As the Government of Canada’s lead on the Development Innovation Fund, IDRC draws on decades of experience managing publicly funded research projects to administer the Development Innovation Fund. IDRC also ensures that developing country researchers and concerns are front and centre in this exciting new initiative.

www.idrc.ca

There’s also a Nov. 22, 2012 news release about the newly funded projects which are being led internationally. Here’s a few I find particularly interestin,

A new trading system in Kenya: seeds and fertilizers for proof of child vaccinations

(for video: http://bit.ly/UFlMmN)

To eliminate persistent pocket areas of Kenya where children are not vaccinated or undervaccinated, researchers will create a barcoded vaccination card redeemable for farm seeds and fertilizer.

Updated each time a child gets a vaccine, the card is taken to one of about 20,000 local agro-vet outlets, where the barcode is scanned using an app on a camera-equipped smartphone. The farmer would then redeem an “agri-credit” for essential farm inputs.

Lead researcher Benson Wamalwa of the University of Nairobi says the program “would powerfully incentivize parents to seek and adhere to their children’s immunization schedule even when hard pressed financially to reach a distant vaccination centre.

The idea is a practical solution that would significantly boost small farm productivity and incomes for poor household while safeguarding the general health of children in farming villages through up-to-date immunizations.”

Creating wealth from human waste in cholera-troubled Haiti

(for video: http://bit.ly/RBbN38)

The recent cholera outbreak in Haiti heightened both awareness of the problem’s cause and demand for better sanitation services — a tough challenge in environments without reliable running water. Meanwhile, national demand for farm and forest compost is high.
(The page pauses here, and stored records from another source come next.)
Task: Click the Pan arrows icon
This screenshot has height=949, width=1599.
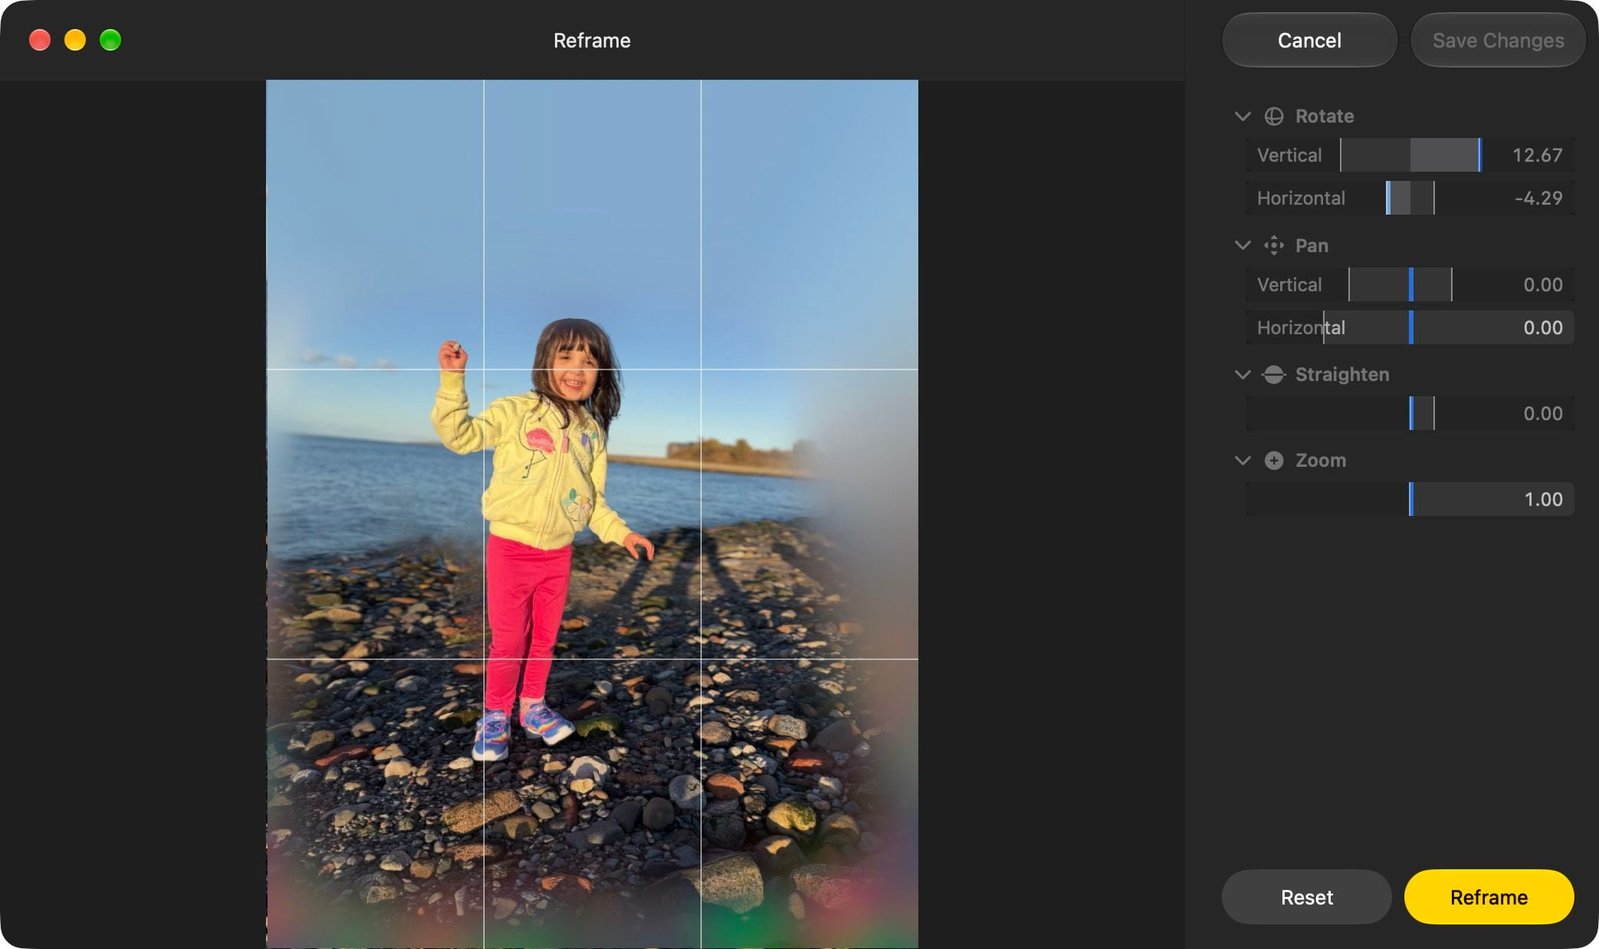Action: 1274,245
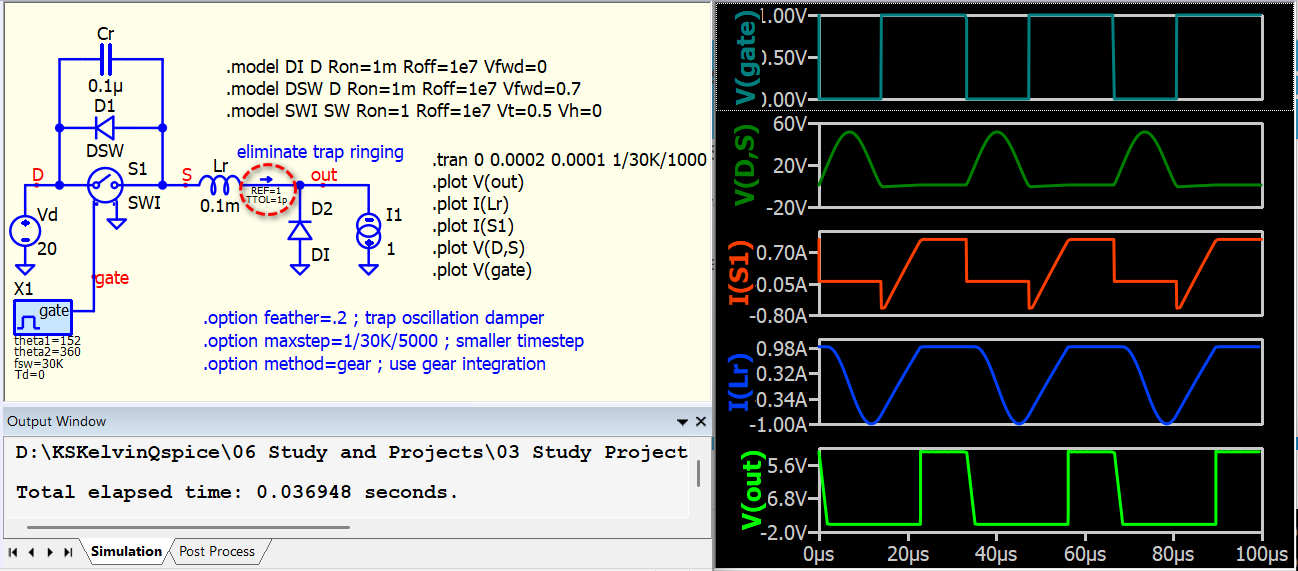
Task: Jump to first tab with scroll arrow
Action: tap(14, 552)
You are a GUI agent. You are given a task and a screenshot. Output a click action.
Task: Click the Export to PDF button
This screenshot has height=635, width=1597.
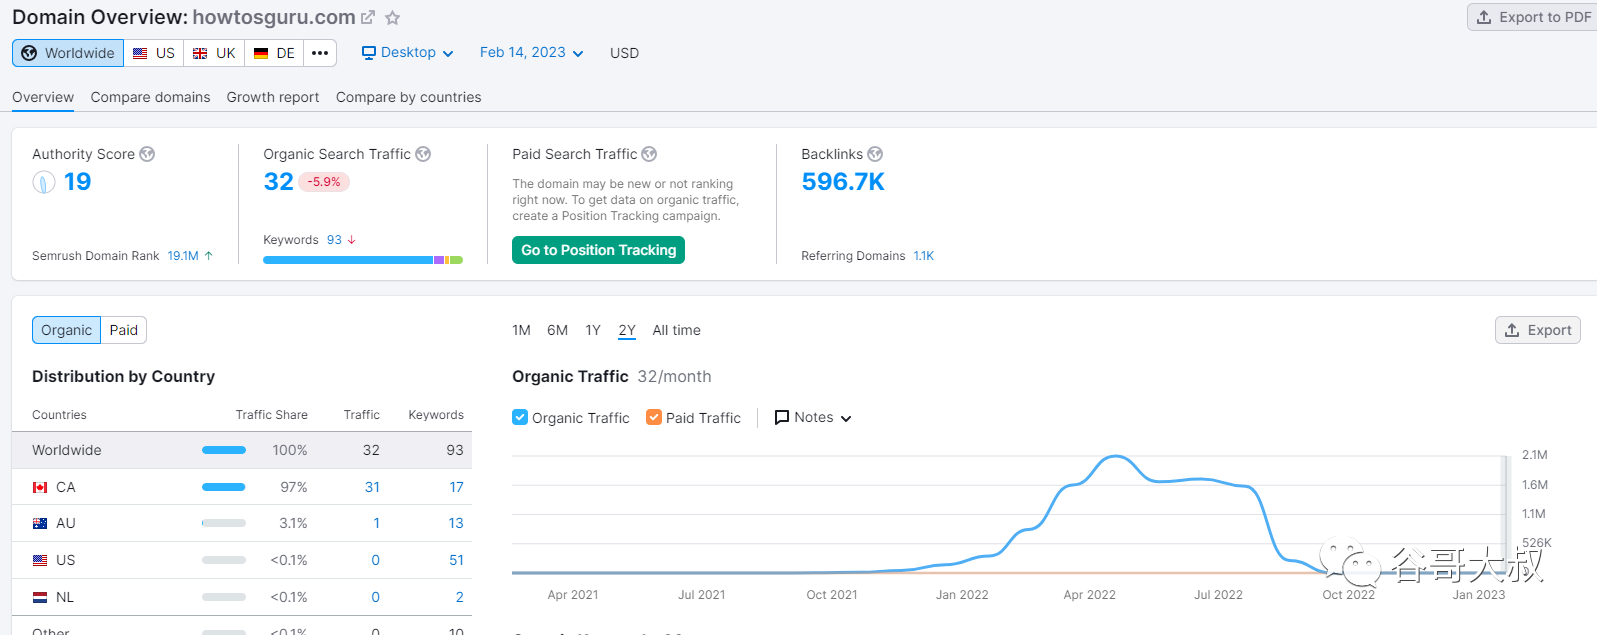pos(1533,17)
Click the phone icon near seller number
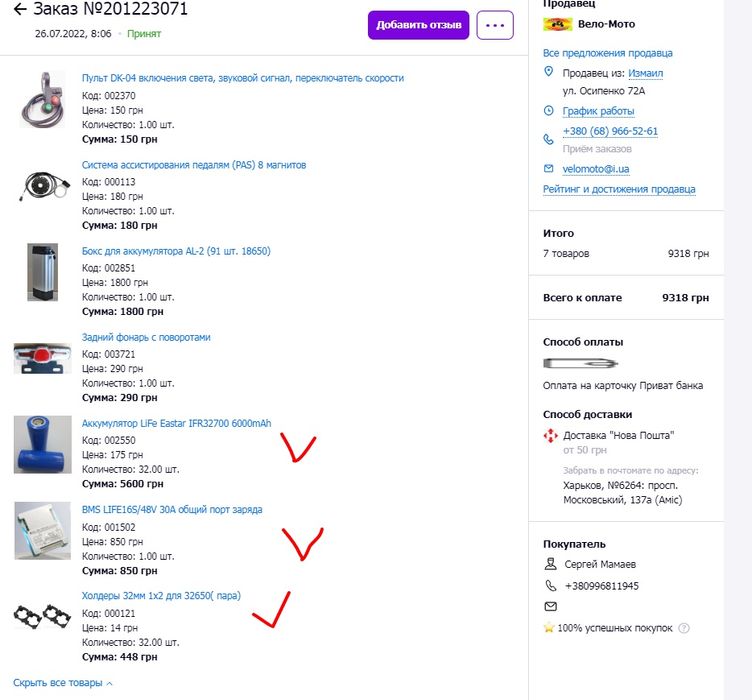 [x=548, y=139]
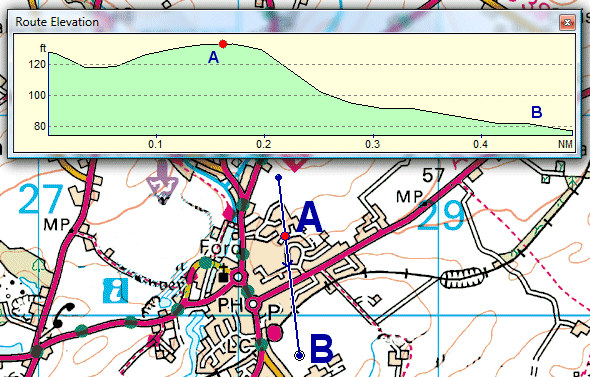
Task: Click the Ford place name label
Action: (x=220, y=248)
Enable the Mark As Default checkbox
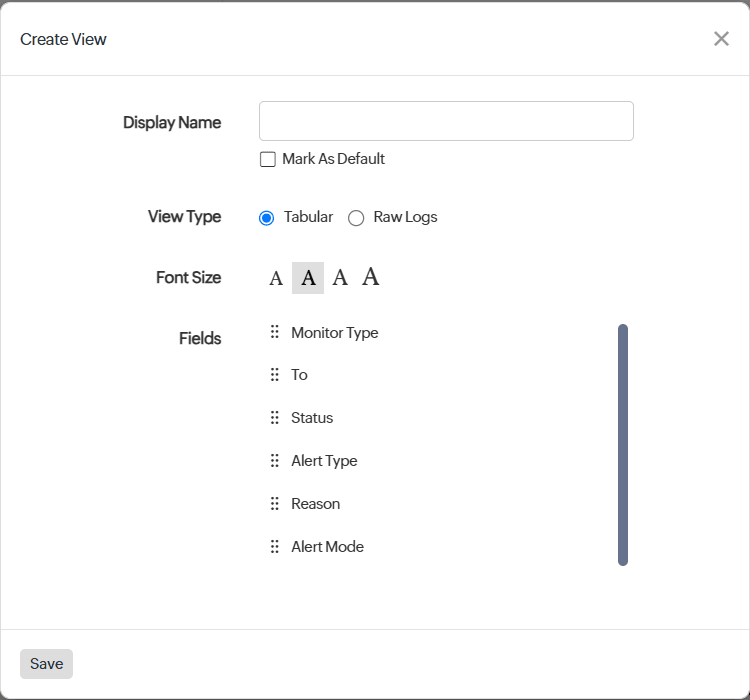Screen dimensions: 750x700 pos(268,159)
Hoping to capitalize on those twin realities, a Haitian group will build in urban slums the first new $200, waterless “EcoSan” toilets that produce revenue-generating compost, with hopes of inspiring entrepreneurs to replicate the project throughout Haiti and around the world, where 2.5 billion people lack sanitation access.

The project will document the number of toilets built and people receiving sanitation services, quantity of compost produced, sales and the outcomes of tests for pathogens and nutrients.

A $100 kitchen reno to reduce indoor pollution and problem pregnancies in Bangladesh

(for video: http://bit.ly/THAPNQ)

The International Energy Agency estimates that biomass fuels such as wood and dung will continue providing 30% of global energy in resource-poor settings though 2050.

Exposure to smoke from biomass cooking fuels, however, is known to cause placental dysfunction and is highly associated with low birth-weight babies in developing countries. Part of the solution could be a locally-made, simple prefabricated “$100 kitchen” featuring a clean-combustion stove.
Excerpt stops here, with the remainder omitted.